Negatives/areas to be clarified: :
- Their commitment to “leaving the environment in a better state for future generations” is per their previous manifesto. Three years on from the 2021 Environment Act and they are already behind their targets. Six years to go so what is their plan and confidence on achieving this?
- They refer to climate ‘change’ and not ‘crisis’ or ‘emergency’. Language is important and shows their lack of urgency and understanding.
- The UK is one of the least biodiverse countries in the world, so they have a great deal of work to do to achieve this.
- There is no commitment beyond 2025 for the Nature for Climate Fund. Currently, Peat habitats are 87% degraded which sounds dire so how do they plan to improve this to a reasonable state?
- They talk about tree planting with no detail of how, where, why. Also, in addition, they must look at habitats such as meadows, shrublands, hedgerows and wetlands, especially if they are to tackle biodiversity loss.
- They will “ensure annual licensing rounds for oil and gas” to protect “200,000 jobs and billions of pounds of tax receipts.”. This is short sighted and antiquated. At this time of climate emergency, they must look to prioritise green energy and green jobs.
- 90% of bathing waters as ‘good’ or ‘excellent’! Seriously?! They do not reference the raw sewage pumped into waterways or that every one of England’s rivers failing to meet safety standards. Where is their reference to this and a call to ban companies from doing this?
- The windfall tax on oil and gas companies is far from adequate. Citizens are experiencing energy poverty so taxing a fraction of what they should is completely unreasonable.
- I found the ‘50% electricity from renewables’ looks to be closer to 40%.

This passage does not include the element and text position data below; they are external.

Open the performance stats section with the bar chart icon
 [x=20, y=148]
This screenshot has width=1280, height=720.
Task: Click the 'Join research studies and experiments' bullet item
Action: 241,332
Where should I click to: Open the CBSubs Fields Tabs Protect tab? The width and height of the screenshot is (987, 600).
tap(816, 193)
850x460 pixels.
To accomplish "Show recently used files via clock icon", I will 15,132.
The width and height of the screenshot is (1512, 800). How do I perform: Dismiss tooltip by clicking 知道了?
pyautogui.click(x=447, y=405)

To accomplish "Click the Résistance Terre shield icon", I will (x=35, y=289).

They plan to create new gas power stations to maintain a safe and reliable energy, stating the unreliability of renewables. This statement and their general language suggest they will continue to prioritise fossil fuel. - Whilst I’m not against a new national park, the RSPB state only 43-51% of protected areas are well-managed. It would be better to improve, restore and protect what we already have.

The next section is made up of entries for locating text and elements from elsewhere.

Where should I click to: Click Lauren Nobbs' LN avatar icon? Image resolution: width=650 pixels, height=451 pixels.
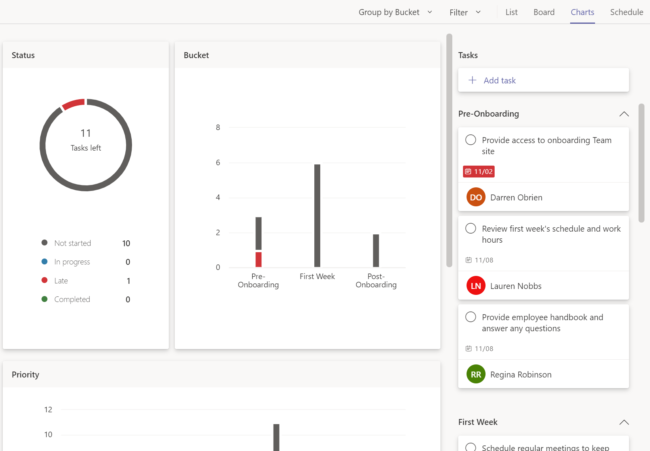click(x=476, y=286)
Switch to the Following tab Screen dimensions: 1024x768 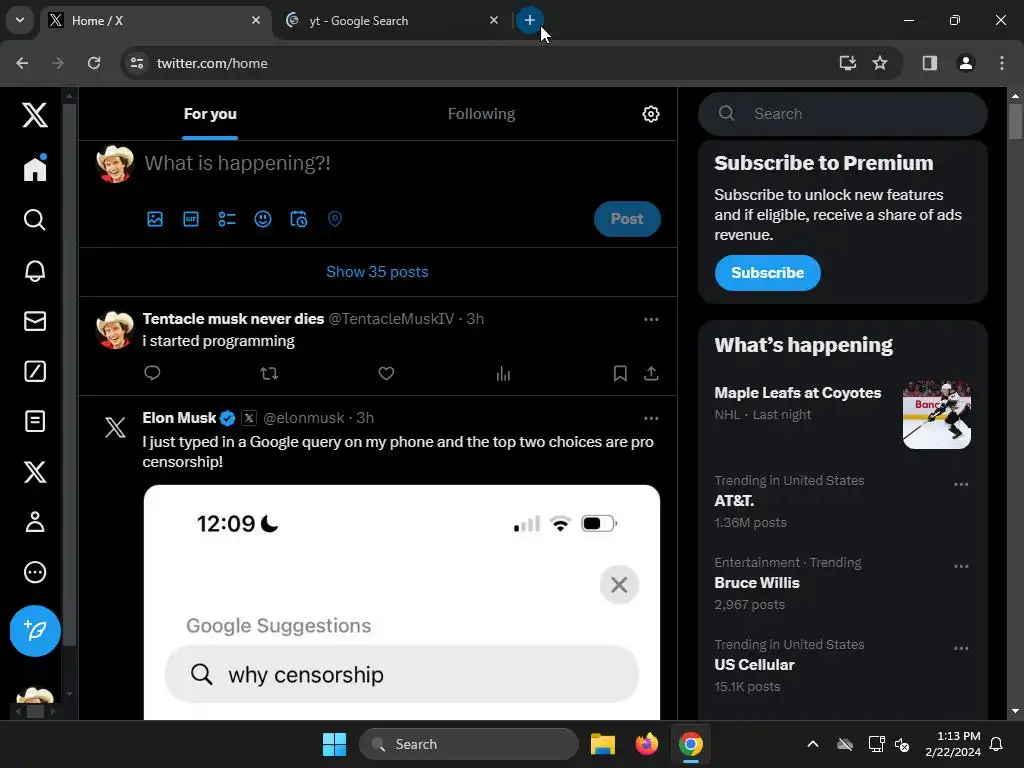point(481,114)
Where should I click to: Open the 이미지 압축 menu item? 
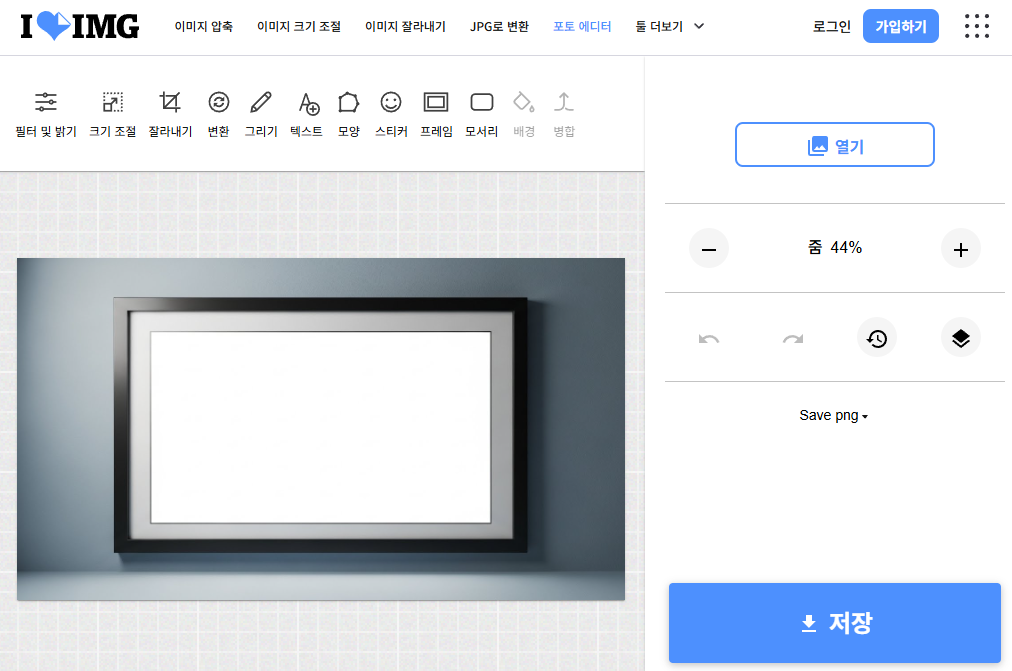pos(203,26)
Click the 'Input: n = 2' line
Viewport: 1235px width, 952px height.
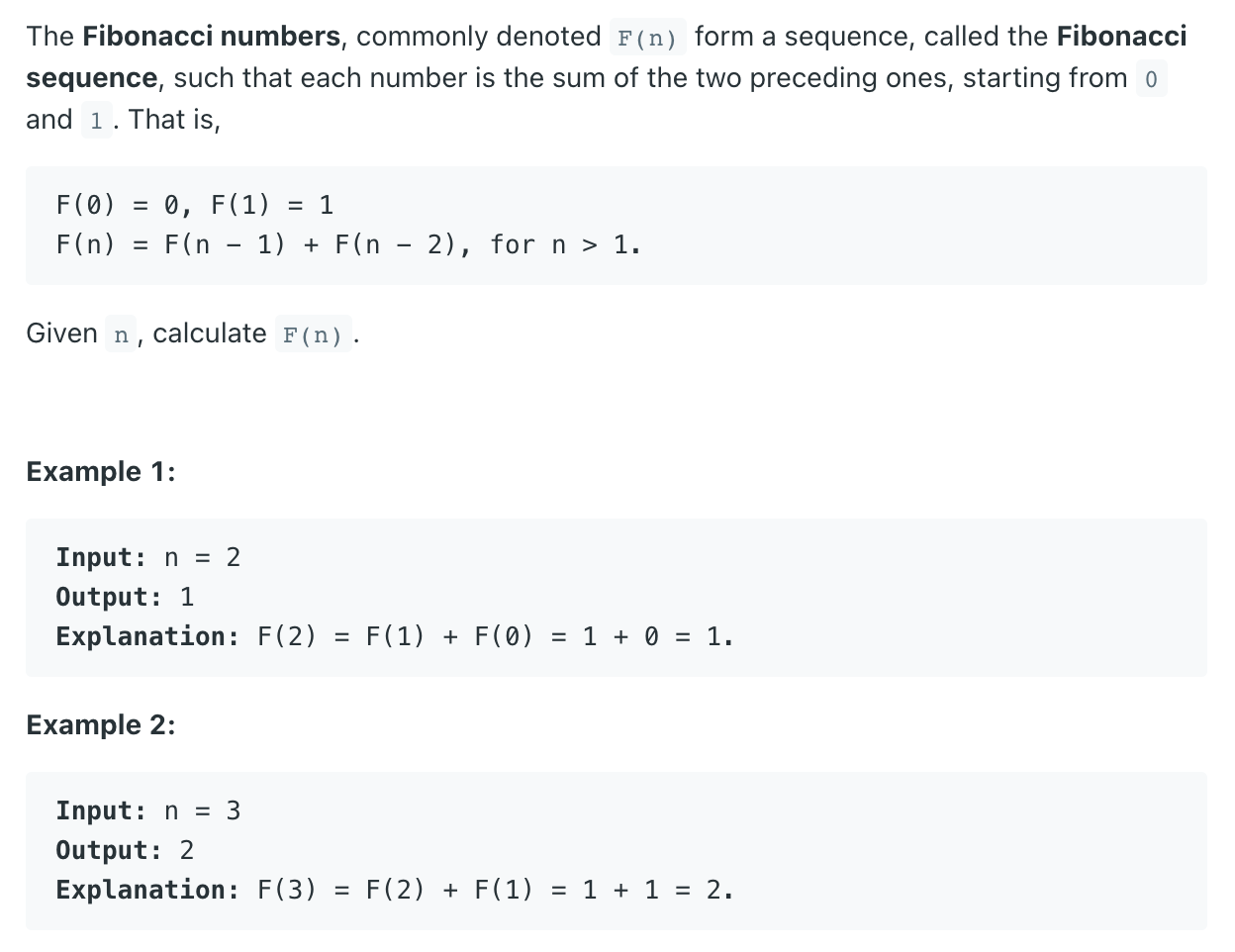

Overall assessment/Would I vote for these policies?
I have genuinely attempted to be objective and fact based, however throughout writing this, my face would have demonstrated that based on their record and facts, I don’t believe anything they say when it comes to protecting nature and the environment. Their statements of being leaders on climate and stats on renewables and clean water just make it clear that they are deluded.
This is one of a series of opinion pieces on the political parties’ 2024 general election manifestos. They were commissioned by Wild Justice several months ago by approaching a wide variety of conservationists and environmentalists long before the date of the general election was known. Some people who originally agreed to write pieces found the date and short timescale impossible and had to back out. We did not know what they would write and their only brief was to pick one or two political parties’ election manifestos and tell us what they liked and didn’t like about their environmental policies. We didn’t tell people what to write and we haven’t edited what they wrote (except to squeeze things into a common format, to correct minor grammatical and spelling errors and typos). The views expressed here are not necessarily those of Wild Justice.